Od kilku tygodni trwa zamieszanie wokół rocznicy wybuchu Powstania Warszawskiego.
Konkretnie chodzi o koncert „Warszawiacy śpiewają (nie)zakazane piosenki”, który od lat prowadził Tomasz Wolny. W 2024 roku odsunięto go od tego wydarzenia, a gospodarzem wieczoru był syn Wojciecha Młynarskiego – ten jednak nie został pozytywnie oceniony.
W tym roku Powstańcy wystosowali list do TVP oraz do Muzeum Powstania Warszawskiego, który pozostał bez żadnej odpowiedzi! Organizatorzy zaś zadecydowali, że koncert „(Nie)zakazane piosenki” poprowadzi Justyna Dżbik-Kluge i Robert Stockinger.
W związku z tym pojawiły się głosy, by koncert zbojkotować. Co na to Tomasz Wolny?

Dziennikarz nie pozostawił całej sytuacji bez komentarza i zaprosił powstańców do Kanału Zero, gdzie wzięli udział w programie na żywo. Teraz zaprasza też na wyjątkowe wydarzenie.
Akcja „RIKSZA 5D” kiedy?
Jest to oddolna inicjatywa zaplanowana na dziś wieczór tj. czwartek, 31 lipca, zbiórka ok. godz. 20, start z Placu Krasińskich.
Tym razem ruszamy nie rikszami, a cadillacami, w gwiazdorskim stylu😎 (…)
Naszą misją jest żeby jak najwięcej z nas miało okazje osobiście poznać naszych największych, ostatnich żyjących Bohaterów.
To jest ten moment – ten CZWARTEK!
Startujemy po zakończeniu oficjalnych uroczystości na Placu Krasińskich czyli pewnie plus minus około godziny 20.00. Jedziemy ulicą Miodową na Plac Zamkowy, poruszamy się tempem spacerowym, kawalkadą amerykańskich klasyków z Powstańcami i ze śpiewem @ferajnazhoovera 🔥🔥🔥
Chodźcie z nami! Jako zaproszenie załączam fragmenty z zeszłego roku. Jeśli pogoda pozwoli, będzie pięknie!
– namawiał Tomasz Wolny.
Zabrał też głos w sprawie – dyskusyjnego już – koncertu.
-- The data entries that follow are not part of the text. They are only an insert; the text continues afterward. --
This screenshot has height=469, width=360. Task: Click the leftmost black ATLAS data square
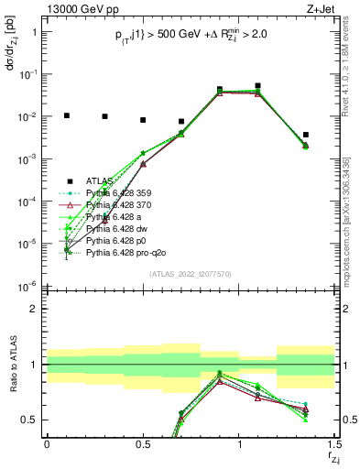click(x=66, y=115)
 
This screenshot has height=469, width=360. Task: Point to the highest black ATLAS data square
click(x=258, y=86)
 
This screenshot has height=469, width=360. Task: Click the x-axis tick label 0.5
click(x=143, y=443)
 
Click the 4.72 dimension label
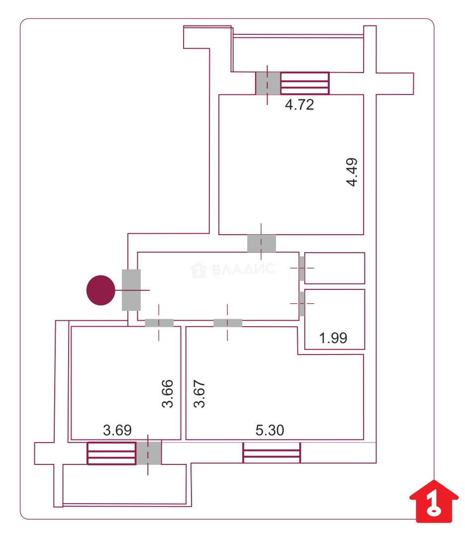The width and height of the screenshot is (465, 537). tap(299, 105)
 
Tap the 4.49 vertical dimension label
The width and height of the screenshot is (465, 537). tap(352, 172)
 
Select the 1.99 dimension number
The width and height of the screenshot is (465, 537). tap(333, 338)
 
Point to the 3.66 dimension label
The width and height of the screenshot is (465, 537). tap(167, 393)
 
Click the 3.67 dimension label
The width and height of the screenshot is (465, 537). tap(199, 393)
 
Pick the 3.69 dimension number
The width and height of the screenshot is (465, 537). tap(117, 430)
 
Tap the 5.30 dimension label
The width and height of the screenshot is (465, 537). tap(270, 430)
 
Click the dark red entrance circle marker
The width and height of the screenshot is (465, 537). tap(101, 290)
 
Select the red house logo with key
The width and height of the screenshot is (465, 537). tap(434, 501)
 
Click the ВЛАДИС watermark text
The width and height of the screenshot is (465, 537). tap(243, 269)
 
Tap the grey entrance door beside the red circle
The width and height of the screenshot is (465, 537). tap(131, 290)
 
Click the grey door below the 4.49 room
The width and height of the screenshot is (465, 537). tap(262, 244)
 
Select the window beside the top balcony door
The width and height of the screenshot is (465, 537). tap(305, 83)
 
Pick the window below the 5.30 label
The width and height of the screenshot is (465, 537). tap(272, 453)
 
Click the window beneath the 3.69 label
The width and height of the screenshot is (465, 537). tap(112, 453)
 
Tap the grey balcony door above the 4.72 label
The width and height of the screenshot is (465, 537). tap(268, 83)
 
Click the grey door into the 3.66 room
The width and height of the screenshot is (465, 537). tap(159, 323)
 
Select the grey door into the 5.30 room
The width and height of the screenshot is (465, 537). tap(228, 323)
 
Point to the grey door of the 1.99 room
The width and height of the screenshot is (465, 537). tap(301, 304)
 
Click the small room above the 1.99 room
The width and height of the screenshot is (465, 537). tap(334, 268)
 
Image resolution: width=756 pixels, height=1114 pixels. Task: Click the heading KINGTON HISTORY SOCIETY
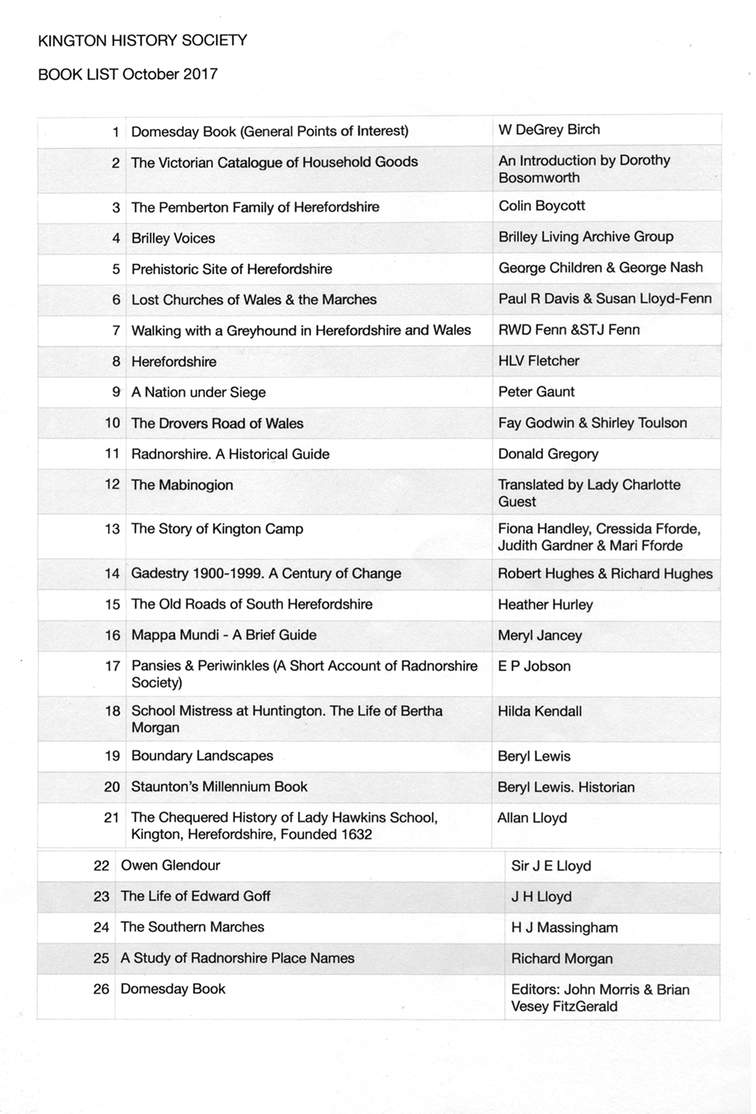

Koncert (Nie)zakazane piosenki
Tomasz Wolny jak gdyby nigdy nic zaprasza na koncert i wskazuje, że powinien się on odbyć ponad podziałami.
A dzień później, 1 sierpnia widzimy się na Placu Piłsudskiego na wspólnym śpiewaniu (nie)ZAKAZANYCH PIOSENEK. Przez lata udało się NAM WSZYSTKIM zbudować tam coś bezcennego. Największy chór świata, który połączyła miłość i szacunek do „dziewczyn i chłopaków z AK” ponad wszystkim co potrafi nas tak doszczętnie dzielić.
Życzy też powodzenia organizatorom:
Trzymam kciuki za powodzenie koncertu. Z całą armią ludzi, do której dołączyłem kilka lat temu, oddaliśmy tej sprawie całe serce i zawsze chodziło o to, by jak najwięcej osób było częścią tej WSPÓLNOTY.
Niech Plac Piłsudskiego pęka w szwach!
Bo sprawa była, jest i będzie większa.
Bo jesteśmy tam dzięki Nim i dla Nich.Do zobaczenia! Czuwaj Wiaro;)
Jak widać, dziennikarz zachowuje klasę i wskazuje też, że w całym tym zamieszaniu najważniejsi są Powstańcy.